Extracted records
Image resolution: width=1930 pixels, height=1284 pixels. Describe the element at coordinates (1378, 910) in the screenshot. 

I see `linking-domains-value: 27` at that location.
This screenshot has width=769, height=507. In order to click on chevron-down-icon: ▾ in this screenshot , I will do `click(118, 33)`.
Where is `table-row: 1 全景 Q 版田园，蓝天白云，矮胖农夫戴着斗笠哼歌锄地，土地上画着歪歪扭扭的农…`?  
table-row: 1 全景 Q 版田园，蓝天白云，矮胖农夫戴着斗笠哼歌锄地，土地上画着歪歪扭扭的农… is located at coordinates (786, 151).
...
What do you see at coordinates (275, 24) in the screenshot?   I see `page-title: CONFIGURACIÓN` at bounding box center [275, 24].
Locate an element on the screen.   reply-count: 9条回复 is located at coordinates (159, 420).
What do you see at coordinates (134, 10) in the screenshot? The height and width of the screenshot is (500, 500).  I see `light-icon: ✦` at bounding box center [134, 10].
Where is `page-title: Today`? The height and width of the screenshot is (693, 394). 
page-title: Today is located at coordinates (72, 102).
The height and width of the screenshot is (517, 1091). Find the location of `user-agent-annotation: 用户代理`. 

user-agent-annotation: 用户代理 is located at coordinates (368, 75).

What you will do
Rewrite the part that opens with the line containing "The height and width of the screenshot is (517, 1091)." and closes with the line containing "user-agent-annotation: 用户代理 is", replacing "Find the location of" with "Identify the position of" and leaving everything else unchanged.

Output of the exercise
The height and width of the screenshot is (517, 1091). Identify the position of `user-agent-annotation: 用户代理`. 

user-agent-annotation: 用户代理 is located at coordinates (368, 75).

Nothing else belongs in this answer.